Material for this exercise:
▶

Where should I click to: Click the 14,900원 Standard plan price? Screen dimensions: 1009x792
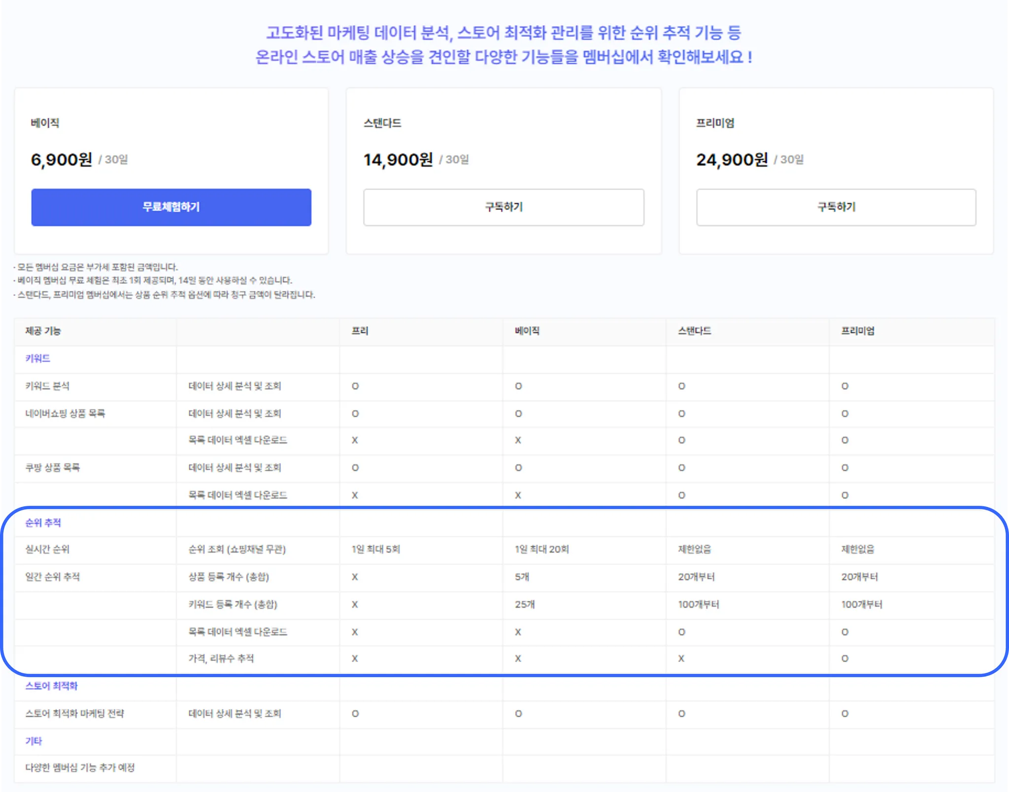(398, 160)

◀
▶

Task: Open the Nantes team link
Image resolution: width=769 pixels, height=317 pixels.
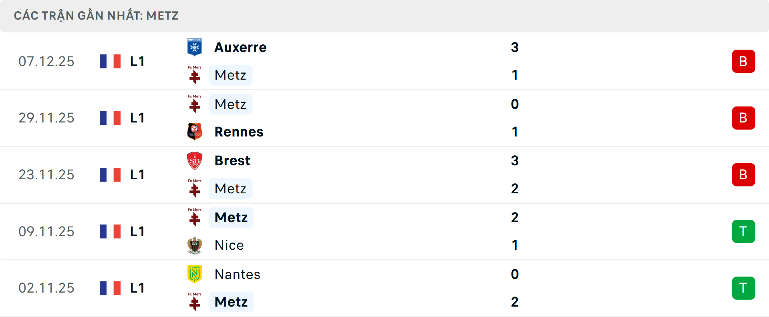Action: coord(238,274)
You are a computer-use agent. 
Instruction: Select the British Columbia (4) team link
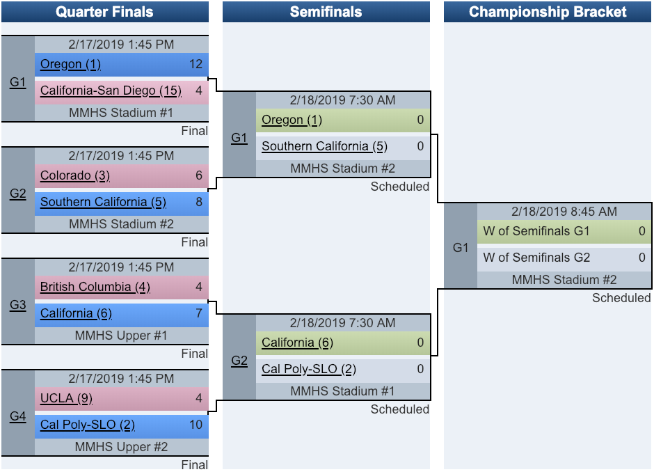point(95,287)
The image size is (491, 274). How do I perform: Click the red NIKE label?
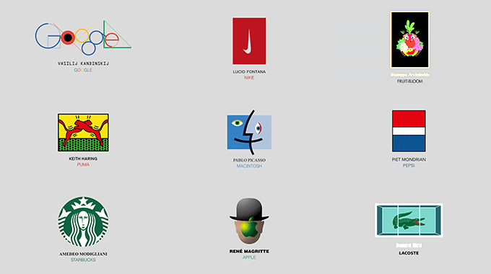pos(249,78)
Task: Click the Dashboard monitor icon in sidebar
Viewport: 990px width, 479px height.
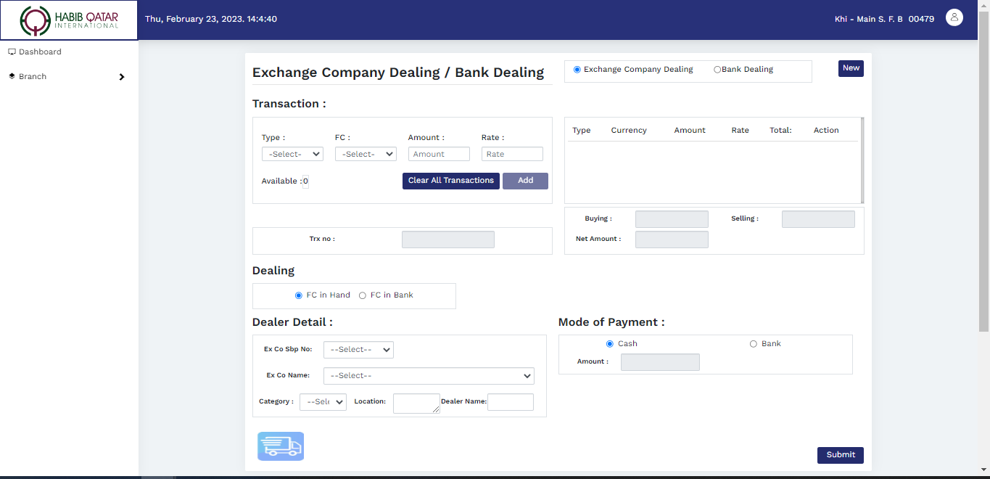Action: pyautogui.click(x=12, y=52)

◀
▶

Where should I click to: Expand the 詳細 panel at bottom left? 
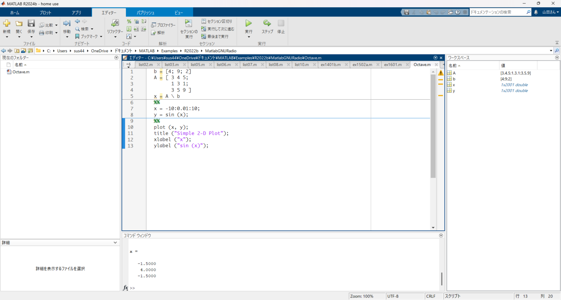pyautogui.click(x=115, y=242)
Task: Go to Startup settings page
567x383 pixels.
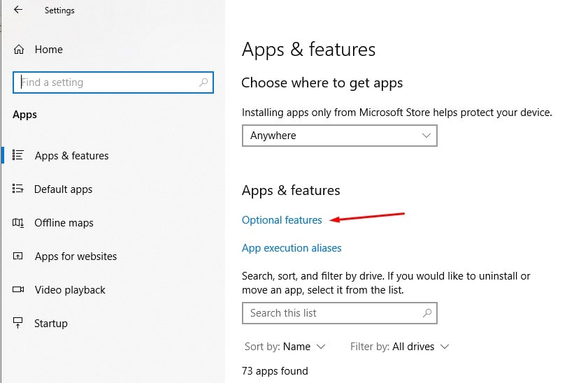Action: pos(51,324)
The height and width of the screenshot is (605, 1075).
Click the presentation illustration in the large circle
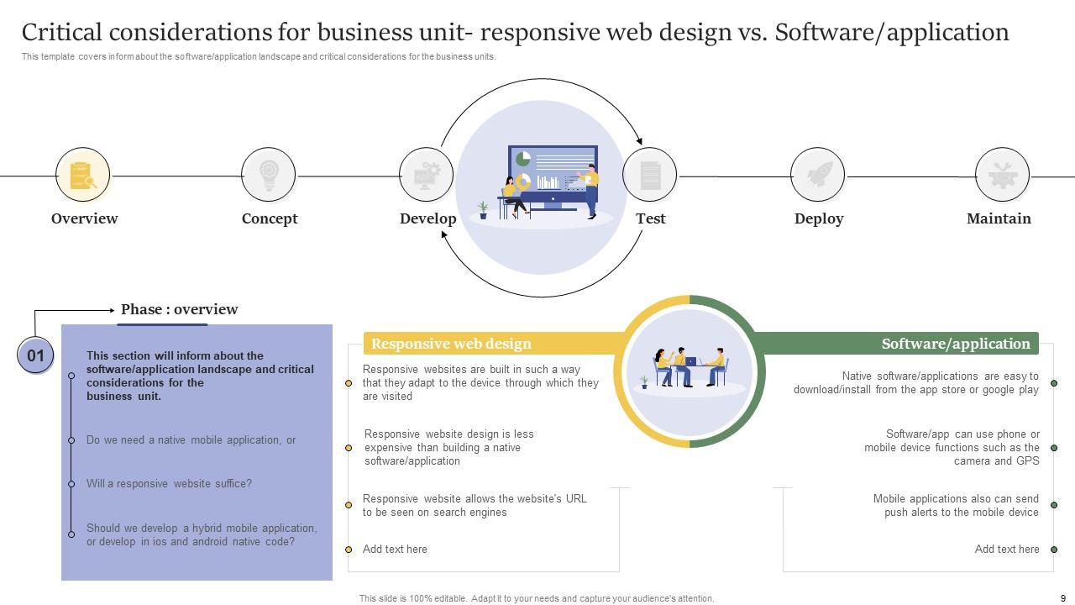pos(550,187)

◀

Request:
Find every line in the three blocks above that contains the word "pixels", and copy each one out in full. Case counts.

Output of the task:
Image resolution: width=769 pixels, height=317 pixels.
567x383 pixels.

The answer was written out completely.